While Congress should certainly consider new legislation refining the tools with which it has armed the executive, Mr. Biden already has ample statutory authority to liquidate Russian assets under a section of the International Emergency Economic Powers Act, enacted in 1977 to clarify the previously overbroad and tangled mess of presidential emergency economic powers. As the Supreme Court affirmed in a landmark case about the Iran hostage crisis, the act gives the president “broad authority” to act in times of national emergency and the power to “nullify, void, prevent or prohibit” any foreign country from “holding” or “exercising any right, power, or privilege” over property in which it has “any interest.” It also authorizes the president to “direct and compel” the “transfer, withdrawal” or “exportation” of such property.
Since the reserves in question are Russian state property — unlike the assets of oligarchs — they are not shielded by the usual protections our legal system affords private property. The Fifth Amendment’s guarantee against government seizure of property “without due process of law” applies only to “persons” — not foreign governments — as the Supreme Court suggested in 1992 and multiple federal courts have since held.
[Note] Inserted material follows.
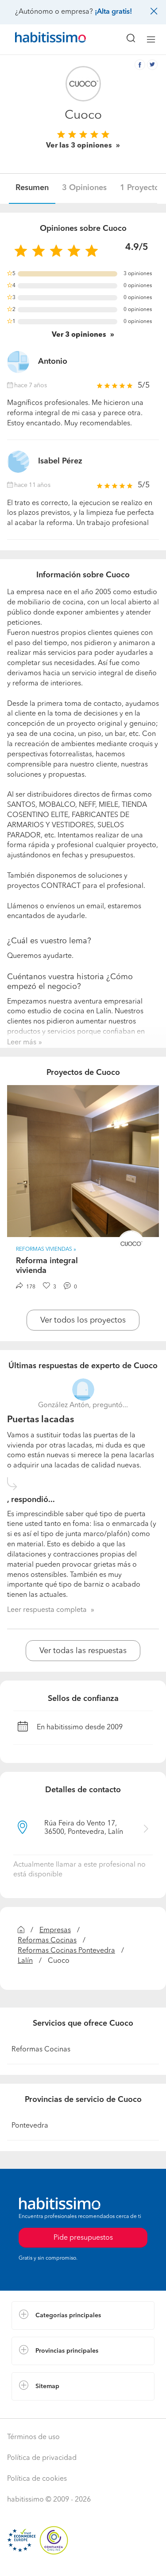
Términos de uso (33, 2437)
Protections against the “taking” of property without “just compensation” likewise apply only to “private property,” a category that clearly excludes Russia’s sovereign reserves, even if they are conveniently parked within the United States and in dollars.
The Russian government would no doubt complain bitterly that liquidating its currency reserves was “thievery,” just as it did with the existing sanctions. But Russia’s continued violation of the most basic principles of international law and human rights — and the Ukrainian people’s dire needs — must count for more than its self-serving rhetoric.
To challenge the seizure and liquidation of its assets, the Russian government would have to look not to the Constitution but to a more obscure body of law which shields governments from liability in certain circumstances: “sovereign immunity.” But that immunity protects foreign assets only from judicial process — not from liquidation by the combined action of Congress and the executive branch. And as a mere creation of Congress, as the Supreme Court emphasized as recently as 2016, such immunity cannot survive a congressional enactment like the International Emergency Economic Powers Act.